R. c. Décarie, 2024 QCCS 1998
[45] Le ouï-dire est défini comme étant la preuve d’une déclaration, faite hors du procès, présentée pour établir la véracité de son contenu. Le ouï-dire est présumé inadmissible, parce qu’il comporte des dangers inhérents. Il est difficile, parfois même impossible, pour le jury d’évaluer correctement la crédibilité ou la fiabilité d’une déclaration en l’absence du déclarant à la barre des témoins, sans que celui-ci ne prête serment ou déclare solennellement de dire la vérité et sans que son récit ne soit testé au moyen d’un contre-interrogatoire (R. c. Bradshaw, 2017 CSC 35, par. 20-21; R. c. Baldree, 2013 CSC 35, par. 2, 31-35; R. c. Khelawon, 2006 CSC 57, par. 2-3, 49; R. c. Starr, 2000 CSC 40, par. 159).
[46] Cependant, le ouï-dire peut être admissible en vertu de certaines exceptions, incluant l’exception raisonnée, fondée sur les critères de fiabilité et de nécessité, d’abord reconnue par la Cour suprême du Canada dans les arrêts R. c. Khan, 1990 CanLII 77 (CSC), [1990] 2 RCS 531 et R. c. Smith, 1992 CanLII 79 (CSC), [1992] 2 RCS 915, puis développée et précisée dans la jurisprudence subséquente, incluant les arrêts Starr, Khelawon et Bradshaw.
[47] Le critère de nécessité est établi lorsque le témoignage de vive voix devant le tribunal n’est pas disponible. Il s’agit d’un critère souple, applicable à diverses situations (R. c. Furey, 2022 CSC 52, par. 3-4; Baldree, par. 66-69; R. c. Couture, 2007 CSC 28, par. 112; R. c. Parrott, 2001 CSC 3, par. 71-77).
[48] Le critère de fiabilité est établi lorsque les dangers spécifiques de la preuve de ouï-dire proposée sont suffisamment écartés de sorte que la déclaration peut être laissée à l’appréciation du juge des faits. La norme est élevée. La preuve doit présenter un seuil suffisant de fiabilité pour être admissible en droit. L’examen porte sur la fiabilité procédurale et la fiabilité substantielle. (Furey, par. 5; Bradshaw, par. 26-32, 57; Khelawon, s. 4, 62 et 94‑100; voir aussi : R. c. Barnabé-Paradis, 2022 QCCS 3995, par. 26-33). En résumé :
• La fiabilité procédurale est établie par des moyens de substitution, en remplacement du témoignage, qui permettent une appréciation adéquate de la véracité et de l’exactitude de la déclaration relatée, incluant : l’enregistrement vidéo de la déclaration; le serment ou la déclaration solennelle ou le contre-interrogatoire au moment de la déclaration; ou encore la présence du déclarant au tribunal pour répondre à des questions.
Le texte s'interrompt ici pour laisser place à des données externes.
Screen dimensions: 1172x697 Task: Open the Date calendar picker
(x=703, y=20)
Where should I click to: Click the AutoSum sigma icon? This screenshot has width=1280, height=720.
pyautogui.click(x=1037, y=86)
• L’autre catégorie de fiabilité, la fiabilité substantielle, est établie lorsqu’il est démontré que la déclaration relatée est intrinsèquement fiable au regard des circonstances dans lesquelles elle a été faite ou de la preuve qui la corrobore, incluant : le caractère spontané et naturel de la déclaration; l’absence de suggestion; la contemporanéité de la déclaration par rapport aux faits relatés; la présence ou l’absence de motifs de mentir; la relation entre le déclarant et la personne qui a reçu la déclaration; ou l’état psychologique du déclarant lors de la déclaration.
• La corroboration en elle-même doit être considérée selon une approche stricte, elle doit véritablement écarter les risques d’erreur et de fausseté.
• Il reste que les éléments de fiabilité procédurale et de fiabilité substantielle peuvent être examinés ensemble, de manière complémentaire, en prenant soin toutefois de ne pas diluer indument le critère de fiabilité.